ASSIGNMENT:
Copy out every line of the records where the string "Content" occurs.

******************************

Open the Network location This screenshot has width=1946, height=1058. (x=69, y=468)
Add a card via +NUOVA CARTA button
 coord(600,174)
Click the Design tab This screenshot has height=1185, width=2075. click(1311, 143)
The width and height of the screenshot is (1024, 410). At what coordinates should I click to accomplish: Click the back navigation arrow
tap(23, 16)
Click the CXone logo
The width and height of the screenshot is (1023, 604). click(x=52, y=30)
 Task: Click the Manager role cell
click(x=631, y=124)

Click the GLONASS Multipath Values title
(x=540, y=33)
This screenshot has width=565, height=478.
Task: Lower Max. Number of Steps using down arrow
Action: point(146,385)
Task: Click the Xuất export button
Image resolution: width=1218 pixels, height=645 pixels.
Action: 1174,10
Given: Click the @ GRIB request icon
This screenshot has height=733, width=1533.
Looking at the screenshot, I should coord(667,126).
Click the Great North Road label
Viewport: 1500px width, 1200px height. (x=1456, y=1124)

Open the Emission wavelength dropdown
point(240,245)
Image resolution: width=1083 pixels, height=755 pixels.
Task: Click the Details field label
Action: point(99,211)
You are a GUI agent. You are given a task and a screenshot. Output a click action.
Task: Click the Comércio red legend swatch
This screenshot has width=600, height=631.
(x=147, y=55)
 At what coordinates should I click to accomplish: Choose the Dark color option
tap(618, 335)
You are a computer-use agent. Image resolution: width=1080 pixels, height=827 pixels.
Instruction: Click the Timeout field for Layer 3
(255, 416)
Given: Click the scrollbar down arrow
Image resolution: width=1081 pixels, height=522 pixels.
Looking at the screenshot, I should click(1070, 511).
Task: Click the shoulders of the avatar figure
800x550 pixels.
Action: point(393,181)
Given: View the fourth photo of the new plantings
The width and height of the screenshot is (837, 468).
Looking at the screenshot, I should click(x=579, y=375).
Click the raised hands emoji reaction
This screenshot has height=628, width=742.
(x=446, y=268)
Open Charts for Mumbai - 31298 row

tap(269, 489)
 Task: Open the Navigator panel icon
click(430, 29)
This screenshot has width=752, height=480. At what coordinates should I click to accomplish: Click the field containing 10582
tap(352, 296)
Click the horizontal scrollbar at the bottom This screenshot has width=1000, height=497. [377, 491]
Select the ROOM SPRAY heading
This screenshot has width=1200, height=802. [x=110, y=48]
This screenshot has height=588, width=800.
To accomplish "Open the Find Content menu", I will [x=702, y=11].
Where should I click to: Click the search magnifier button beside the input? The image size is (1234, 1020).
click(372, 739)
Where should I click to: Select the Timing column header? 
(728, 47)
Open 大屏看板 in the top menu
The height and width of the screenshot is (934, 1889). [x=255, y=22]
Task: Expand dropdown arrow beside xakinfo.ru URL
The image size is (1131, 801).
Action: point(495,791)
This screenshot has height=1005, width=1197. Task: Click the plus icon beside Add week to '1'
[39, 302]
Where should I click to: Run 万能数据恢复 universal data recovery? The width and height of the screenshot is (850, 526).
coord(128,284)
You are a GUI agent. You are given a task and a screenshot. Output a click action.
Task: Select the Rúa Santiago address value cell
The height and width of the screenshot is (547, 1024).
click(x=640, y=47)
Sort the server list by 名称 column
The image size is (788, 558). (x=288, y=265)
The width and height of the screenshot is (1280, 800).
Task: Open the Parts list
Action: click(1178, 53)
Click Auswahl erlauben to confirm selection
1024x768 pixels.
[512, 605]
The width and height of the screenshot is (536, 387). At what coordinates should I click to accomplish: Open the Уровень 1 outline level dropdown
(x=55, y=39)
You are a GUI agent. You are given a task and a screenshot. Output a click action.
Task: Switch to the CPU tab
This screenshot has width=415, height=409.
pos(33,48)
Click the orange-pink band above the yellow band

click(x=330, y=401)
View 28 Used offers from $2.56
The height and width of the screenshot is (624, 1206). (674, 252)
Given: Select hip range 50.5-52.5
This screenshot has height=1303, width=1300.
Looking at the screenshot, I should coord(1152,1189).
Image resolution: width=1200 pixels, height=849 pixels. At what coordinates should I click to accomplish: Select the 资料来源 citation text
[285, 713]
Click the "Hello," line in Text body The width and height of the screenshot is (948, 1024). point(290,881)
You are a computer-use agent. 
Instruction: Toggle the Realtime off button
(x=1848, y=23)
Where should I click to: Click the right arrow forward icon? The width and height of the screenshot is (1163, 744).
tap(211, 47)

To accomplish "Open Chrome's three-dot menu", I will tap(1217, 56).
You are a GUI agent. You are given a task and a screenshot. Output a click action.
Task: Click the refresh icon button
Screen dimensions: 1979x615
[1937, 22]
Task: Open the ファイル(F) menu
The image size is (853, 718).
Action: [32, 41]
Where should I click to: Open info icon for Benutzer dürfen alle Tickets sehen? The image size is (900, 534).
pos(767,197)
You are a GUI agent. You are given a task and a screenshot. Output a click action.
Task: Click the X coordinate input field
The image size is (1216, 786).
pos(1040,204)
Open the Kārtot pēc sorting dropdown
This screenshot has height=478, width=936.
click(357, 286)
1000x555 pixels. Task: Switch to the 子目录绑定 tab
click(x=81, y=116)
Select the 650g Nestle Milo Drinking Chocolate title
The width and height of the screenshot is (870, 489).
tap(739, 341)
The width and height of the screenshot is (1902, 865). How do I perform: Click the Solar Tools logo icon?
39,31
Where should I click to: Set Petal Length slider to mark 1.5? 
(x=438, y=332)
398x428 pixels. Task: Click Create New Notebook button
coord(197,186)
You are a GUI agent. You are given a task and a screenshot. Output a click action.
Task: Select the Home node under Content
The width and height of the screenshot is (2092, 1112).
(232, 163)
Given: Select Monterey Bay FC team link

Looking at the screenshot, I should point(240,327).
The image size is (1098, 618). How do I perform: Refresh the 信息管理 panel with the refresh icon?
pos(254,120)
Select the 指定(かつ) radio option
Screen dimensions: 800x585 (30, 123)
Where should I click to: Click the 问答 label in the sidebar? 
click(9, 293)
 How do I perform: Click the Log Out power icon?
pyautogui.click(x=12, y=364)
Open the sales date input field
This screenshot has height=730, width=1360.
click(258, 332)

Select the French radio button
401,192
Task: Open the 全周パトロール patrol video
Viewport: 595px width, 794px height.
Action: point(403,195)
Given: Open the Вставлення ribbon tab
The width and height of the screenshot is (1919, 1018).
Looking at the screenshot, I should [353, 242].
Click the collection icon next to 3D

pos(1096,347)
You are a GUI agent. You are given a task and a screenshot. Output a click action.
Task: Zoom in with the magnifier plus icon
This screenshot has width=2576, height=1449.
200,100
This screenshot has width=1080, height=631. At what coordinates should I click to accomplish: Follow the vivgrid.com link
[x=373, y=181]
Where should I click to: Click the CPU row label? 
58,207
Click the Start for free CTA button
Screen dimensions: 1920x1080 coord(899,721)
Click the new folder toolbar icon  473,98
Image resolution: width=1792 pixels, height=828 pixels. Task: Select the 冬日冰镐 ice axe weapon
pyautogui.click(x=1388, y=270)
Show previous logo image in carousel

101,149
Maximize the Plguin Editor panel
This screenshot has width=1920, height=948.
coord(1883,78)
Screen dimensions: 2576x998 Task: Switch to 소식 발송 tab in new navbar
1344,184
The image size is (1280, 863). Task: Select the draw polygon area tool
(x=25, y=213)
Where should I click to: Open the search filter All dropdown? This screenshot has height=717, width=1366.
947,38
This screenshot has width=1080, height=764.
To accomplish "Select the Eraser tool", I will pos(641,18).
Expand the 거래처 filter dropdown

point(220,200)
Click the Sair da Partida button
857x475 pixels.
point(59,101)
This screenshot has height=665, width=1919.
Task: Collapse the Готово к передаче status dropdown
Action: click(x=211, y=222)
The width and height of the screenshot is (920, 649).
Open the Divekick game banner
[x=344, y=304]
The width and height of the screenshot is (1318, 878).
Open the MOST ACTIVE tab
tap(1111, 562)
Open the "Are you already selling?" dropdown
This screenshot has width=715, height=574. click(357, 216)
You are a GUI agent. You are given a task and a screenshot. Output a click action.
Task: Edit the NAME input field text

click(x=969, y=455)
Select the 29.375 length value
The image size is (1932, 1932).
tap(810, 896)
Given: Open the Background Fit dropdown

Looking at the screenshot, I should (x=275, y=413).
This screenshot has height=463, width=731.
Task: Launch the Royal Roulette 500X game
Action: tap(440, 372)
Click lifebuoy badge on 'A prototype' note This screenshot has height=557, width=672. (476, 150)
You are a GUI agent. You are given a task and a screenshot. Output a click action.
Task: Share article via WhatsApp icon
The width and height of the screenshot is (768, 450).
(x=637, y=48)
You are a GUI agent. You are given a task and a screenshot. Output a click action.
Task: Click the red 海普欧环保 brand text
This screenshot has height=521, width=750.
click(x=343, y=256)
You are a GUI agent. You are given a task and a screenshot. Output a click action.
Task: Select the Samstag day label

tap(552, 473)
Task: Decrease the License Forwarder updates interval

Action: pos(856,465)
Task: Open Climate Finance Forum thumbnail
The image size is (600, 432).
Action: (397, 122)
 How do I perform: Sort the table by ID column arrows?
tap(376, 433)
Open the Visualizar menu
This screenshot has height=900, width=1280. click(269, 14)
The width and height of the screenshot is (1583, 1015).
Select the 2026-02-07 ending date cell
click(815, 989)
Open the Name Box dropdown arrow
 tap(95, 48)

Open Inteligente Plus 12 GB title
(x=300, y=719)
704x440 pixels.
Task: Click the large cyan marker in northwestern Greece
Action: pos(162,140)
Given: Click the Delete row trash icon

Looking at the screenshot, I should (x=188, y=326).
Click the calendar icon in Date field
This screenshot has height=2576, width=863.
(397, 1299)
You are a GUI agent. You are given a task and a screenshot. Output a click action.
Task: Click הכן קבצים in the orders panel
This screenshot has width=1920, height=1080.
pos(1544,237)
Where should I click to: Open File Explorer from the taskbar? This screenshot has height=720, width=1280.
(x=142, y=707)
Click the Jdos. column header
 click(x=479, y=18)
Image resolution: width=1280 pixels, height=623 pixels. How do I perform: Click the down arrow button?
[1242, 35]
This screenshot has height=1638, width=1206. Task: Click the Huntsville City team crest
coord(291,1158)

******************************

FINISHED TASK:
To accomplish "Open the Find Content menu", I will [x=702, y=11].
Task: Select the Home node under Content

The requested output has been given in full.